Friday 16 December 2016

A Funny Thing Happened ...

I promised last week - having nothing specific in mind - that this post would be more light-hearted.  And so it has worked out.  A number of 'funny' things have happened this week, some in one sense, some in another.

It all began, I suppose, in church last weekend when a lady told me about an accident that had befallen her husband a couple of weeks ago.  He had stepped awkwardly off a kerb, twisted and fallen and suffered a badly sprained ankle.  At least I think that's what happened.  The end result was that a flat-pack desk that had been bought for his newly-decorated study was in the garage and not where it was intended to be.  I offered to help if required and a couple of days later after an exchange of text messages, arrived on their doorstep.

The erection of the desk went well; the main problem was the carrying of the pack into the study and man-handling the parts as necessary to effect the assembly.  After coffee and a chat, I was easily persuaded to assist in the removal of a sofa from the lounge into the study.  His wife and I got it onto its end and were manoeuvring it through the first of the two doorways when it lurched and pushed my knuckle into the door.  I thought no more of it until the exercise was completed and I checked my knuckle for damage.

The knuckle itself was intact but, blood was oozing fairly freely from a cut on the inside of the joint, where the impact had forced the corner of the sofa into it.  First aid was readily applied to my middle finger amidst the subdued mirth that the church's health and safety officer (me) had been injured and there was no accident book on hand in which to record the fact. I just had to be careful the following morning, when questioned as to its recovery, how I gestured that it hadn't fallen off overnight!

One of the relaxing amusements in my solo life is a snooker app on my tablet.  I just wish I were as clever with cue and balls on a real table as I am electronically.  The other night I hooted with laughter at my achievement. Being caught in a snooker, I realised that, not only could I just see the edge of the object ball but if I were to hit with sufficient energy the small edge I was offered, it should go into a pocket.  Taking careful aim, I let fly with as much force as the app would allow.  Crack!  The object ball moved only a short distance, albeit in the right direction, while in a flash my cue ball had struck a cushion and belted directly into the far pocket!

For months, now, I have slept badly because of what had been diagnosed as maxillary sinusitis.  During the summer I had been told that it is due to an allergy to pollen and that, as a 'Garden City', my home town is prone to this problem.  One doctor advised with a smile, "For a cure, you would have to move ... South America would be effective!"  Thanks to the prescribed medication, I enjoyed a few weeks' relief but, for the last couple of weeks, things have been just as bad as before.  This morning, for example, I was awake at 4.15, finished the overnight washing run, set the resulting wet clothes to dry and went back to bed where, as if at night, I read until about 6.0 before settling down for sleep once more.  When I eventually got up and finished breakfast about 9.30, it was with the washing all dry and ironing queuing up for attention when my errands were complete.

I ask you ... pollen? ... in December?  I've just made an appointment to ask my doctor for a second opinion!

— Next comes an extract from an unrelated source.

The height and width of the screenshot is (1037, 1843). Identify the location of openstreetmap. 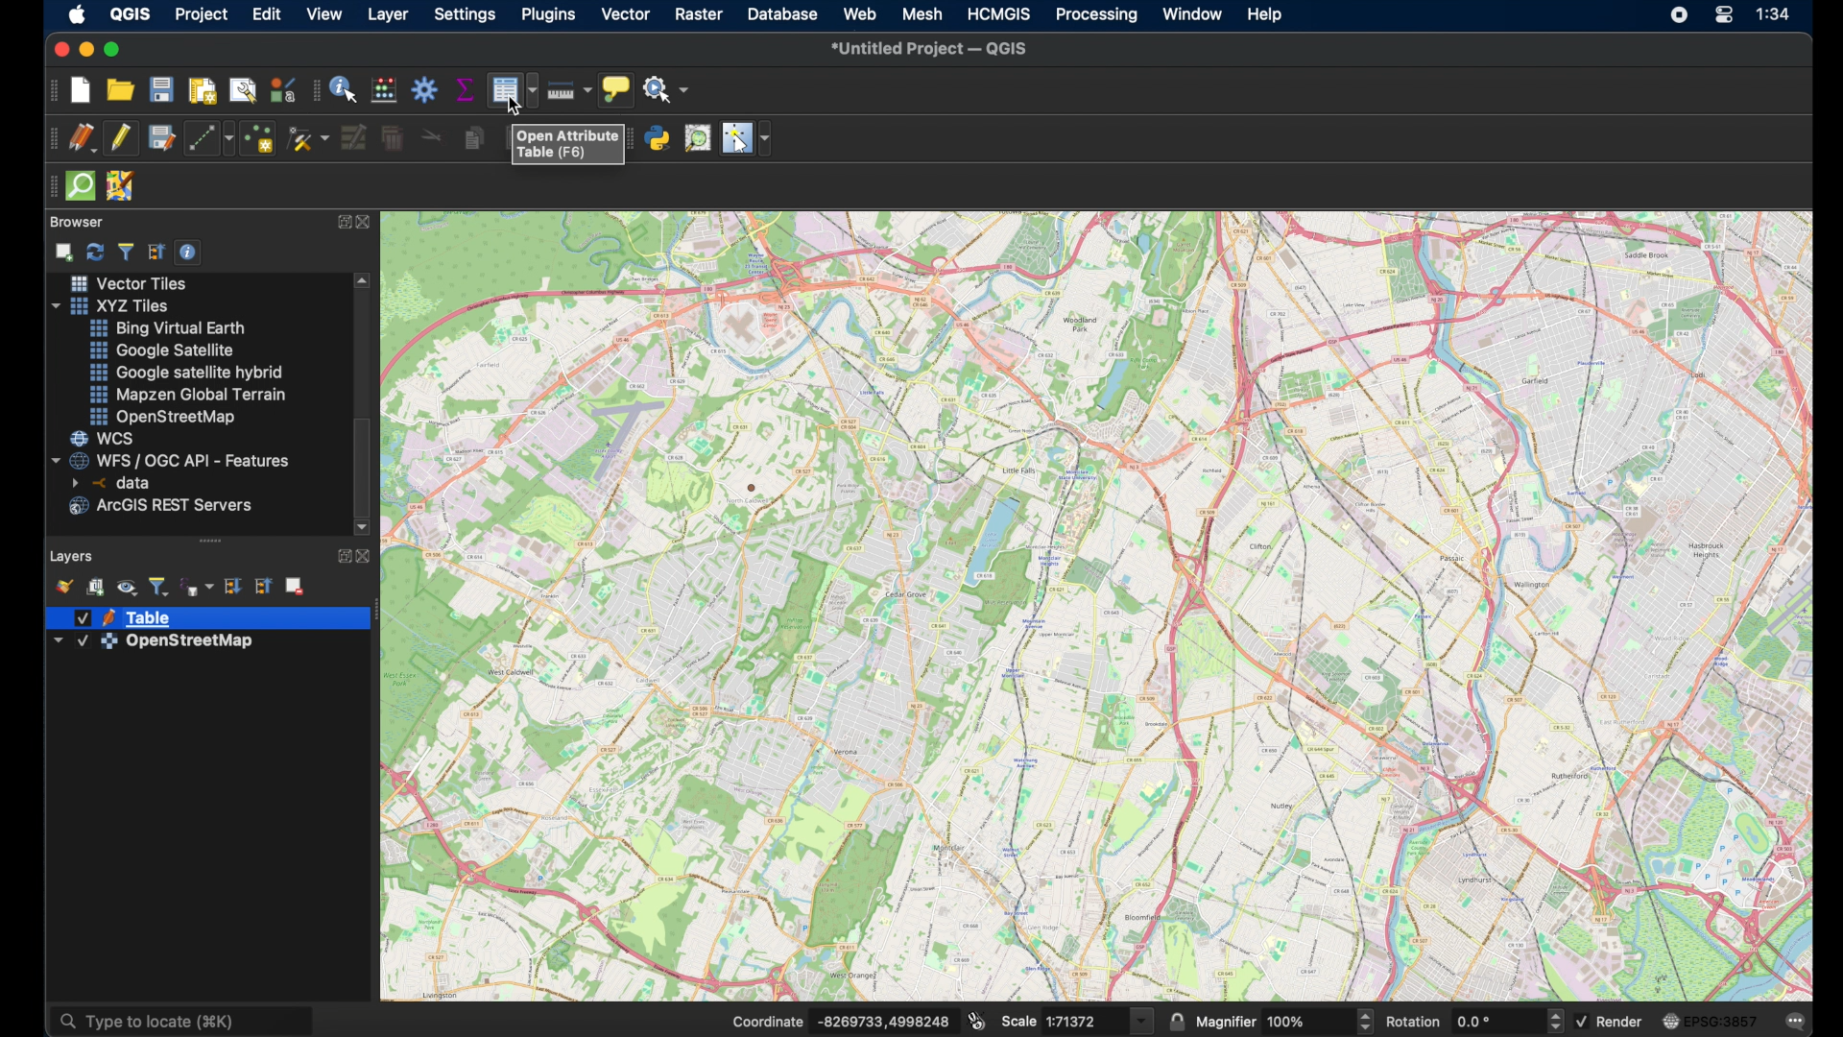
(154, 644).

This morning, I made my annual pre-Christmas pilgrimage to my local Waitrose.  My records tell me I didn't go last year; I must have been too preoccupied with my new car and the final onset of full retirement.  One of my credit cards gives me vouchers that I can spend there and, while I was working I used it for the servicing of the van and for the biggest item of expenditure, its insurance.  Hence a pile of vouchers has built up ... all amazingly with no expiry date!  When I first enjoyed this benefit, I was like a kid in a sweet-shop, piling up my basket with luxury items I wouldn't otherwise feel justified in buying.  It was noticeable this year, though - whether through retirement (and hence a much reduced likelihood of replenishing the stock of vouchers) or as a result of price increases following the summer's Brexit vote - that my shopping was more focused on things I would buy anyway, like bread, tea, spreads and spaghetti.

The week's final smile came when I returned to town this afternoon for a forgotten essential.  I found a cheque - valid, and in date - laying on the pavement in front of me.  I looked around to see if anyone showed signs of having dropped it but saw no likely candidate.  I decided that my choice lay between putting it back where I'd found it - hoping that the owner would discover the loss and return before fate, wind or ill fortune should overtake it - and taking it to a bank.  The bank upon which it was drawn has a branch in the town, only a few hundred yards away, so I took it there.

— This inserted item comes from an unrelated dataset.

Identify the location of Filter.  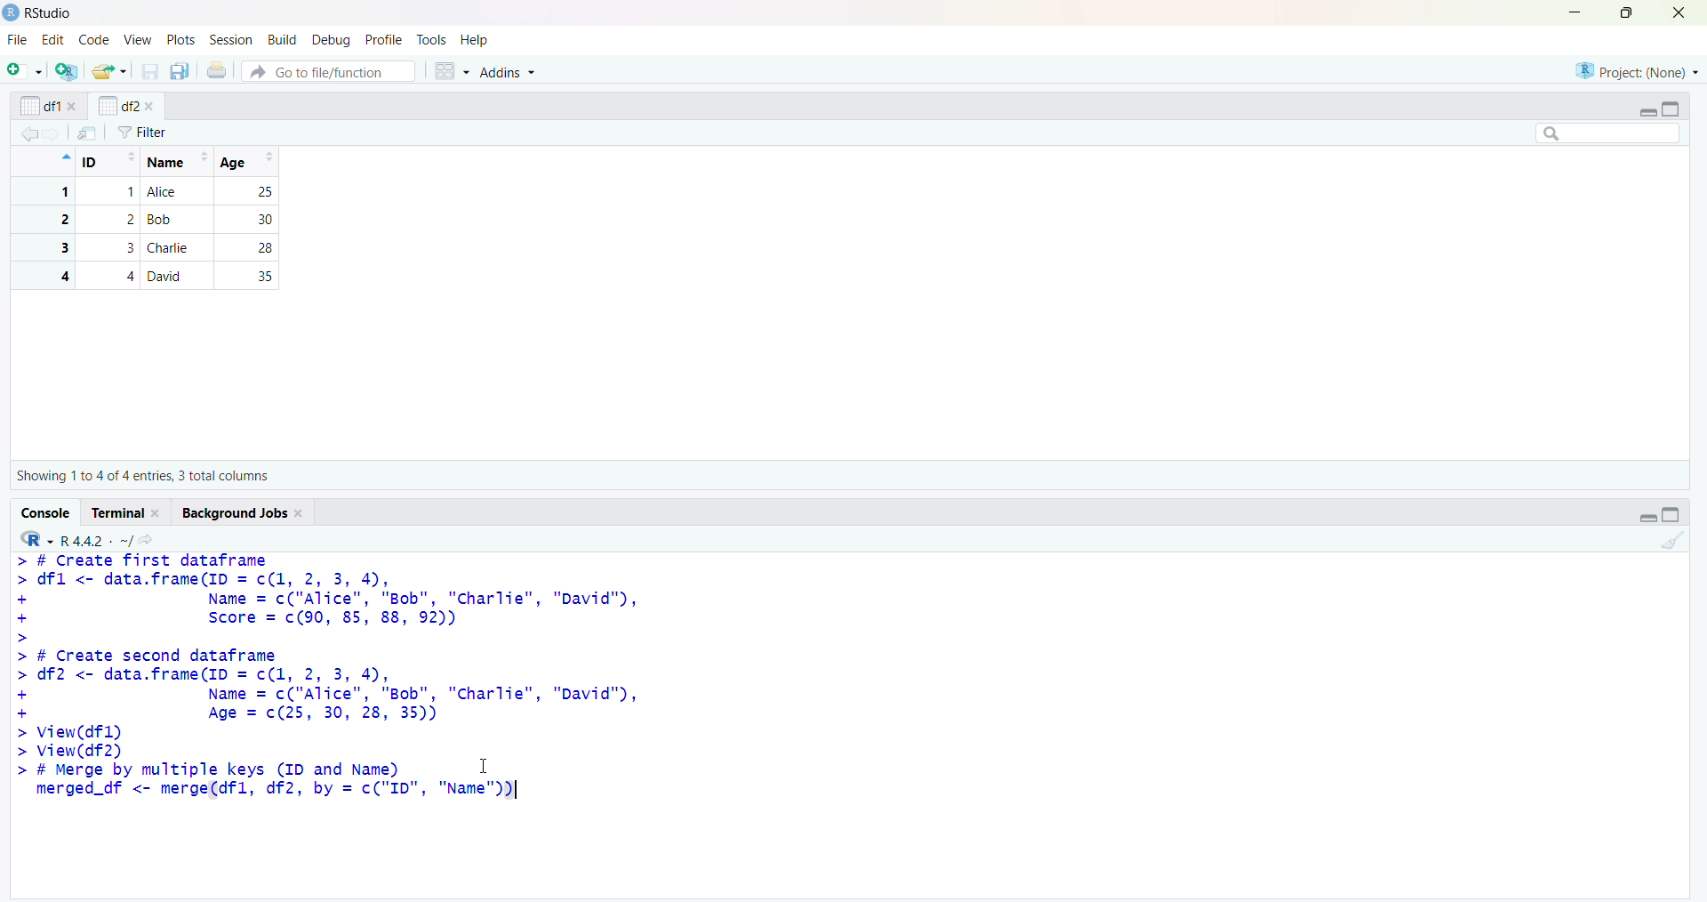
(142, 132).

The cashier heard my tale with some incredulity and at first said there was nothing that could be done.  I pointed out that it was made out to an individual, who would probably like this sum in her account for Christmas.  I indicated that the cheque was drawn on this bank, and made the suggestion that its discovery could at least be reported to the drawer, so she consulted the manager.  After what seemed a long while, she returned to thank me for bringing it in and reported the manager's opinion, which coincided with my own.  Whether the cheque went straight into the bin as soon as my back was turned, I know not.  My reward was the smug satisfaction of having done 'the right thing'.

So many 'funny things' ... and not a Forum in sight!